::: TEXT :::

It is important to understand that DADA2 (actually, all currently known ASV methods I believe) is using repeated observations of the true biological sequence to distinguish real sequences from errors. Thus, for sequence variants to be detected, there must be at least 2 error-free reads from that sequence in the dataset, and the sensitivity of these methods to rare variants is constrained by the fraction of error-free reads in the data.
I haven't seen your data, but I am going to make the assumption that like almost all Illumina 2x300 sequencing data, there is a steep drop-off in quality of the reverse reads over the past hundred-or-so bases. As a result, the probability that the entire 300nt reverse read is error-free is very low, perhaps 1%. In comparison, when you truncate at 240nts (eg) that probability might be much higher, perhaps 30%. So when you did ASV inference on the entire 300nts reverse reads, you failed to detect any sequences that were at an abundance of less than 100! As you need 100 * 1% = 1 error-free-read to have any chance of detecting that variant. But when you truncated to 240, now you could detect all those variants that were present in 3-8 reads, and therefore has 2/3/4 error-free reads.

::: RECORDS PROVIDED :::

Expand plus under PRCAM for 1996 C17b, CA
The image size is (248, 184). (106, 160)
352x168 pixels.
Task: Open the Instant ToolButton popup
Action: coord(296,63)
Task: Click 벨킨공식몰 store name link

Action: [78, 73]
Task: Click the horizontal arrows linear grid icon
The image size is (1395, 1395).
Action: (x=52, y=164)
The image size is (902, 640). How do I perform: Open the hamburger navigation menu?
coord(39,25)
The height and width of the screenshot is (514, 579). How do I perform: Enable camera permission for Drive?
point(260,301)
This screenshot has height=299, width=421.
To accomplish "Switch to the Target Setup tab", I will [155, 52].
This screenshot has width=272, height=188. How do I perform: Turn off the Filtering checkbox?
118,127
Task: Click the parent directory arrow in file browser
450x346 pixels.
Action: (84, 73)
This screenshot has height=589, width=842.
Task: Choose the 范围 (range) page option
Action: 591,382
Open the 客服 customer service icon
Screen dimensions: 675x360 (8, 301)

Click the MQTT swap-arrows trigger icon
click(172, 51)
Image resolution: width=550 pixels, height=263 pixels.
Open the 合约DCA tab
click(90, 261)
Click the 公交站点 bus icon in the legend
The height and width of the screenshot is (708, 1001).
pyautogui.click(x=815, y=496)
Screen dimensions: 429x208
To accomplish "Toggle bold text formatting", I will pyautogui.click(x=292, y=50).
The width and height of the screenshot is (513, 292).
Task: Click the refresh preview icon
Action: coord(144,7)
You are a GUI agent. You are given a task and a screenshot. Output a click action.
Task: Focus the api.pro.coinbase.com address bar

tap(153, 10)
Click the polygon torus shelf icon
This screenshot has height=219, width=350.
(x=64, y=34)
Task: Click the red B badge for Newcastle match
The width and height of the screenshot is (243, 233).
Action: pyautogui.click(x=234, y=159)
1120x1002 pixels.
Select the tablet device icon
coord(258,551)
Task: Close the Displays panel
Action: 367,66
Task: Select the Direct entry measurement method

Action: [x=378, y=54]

:::

» WORK ITEM
Pick up the explanation of DADA2 read truncation and rare sequence variants after its final sentence, and keep going in the same voice.

» TASK OUTPUT
This is what you saw in your results: The 300nt results had significantly fewer variants because you lost all the low frequency variation.
What you should do is look at the quality profile of your data, and, while ensuring that you have enough sequence that your forward/reverse reads still overlap enough to merge, truncate off as much of the nucleotides that come after quality crashes as you can (gradual decline of quality is not a big deal, quality crashes are usually pretty obvious).
That does require doing some simple balancing yourself between those priorities (must maintain overlap, but get rid of post-crash bases) but usually it's pretty easy to pick something reasonably good. And if not, we are happy to help (but please post the quality profile of your reads and your amplicon setup in that case).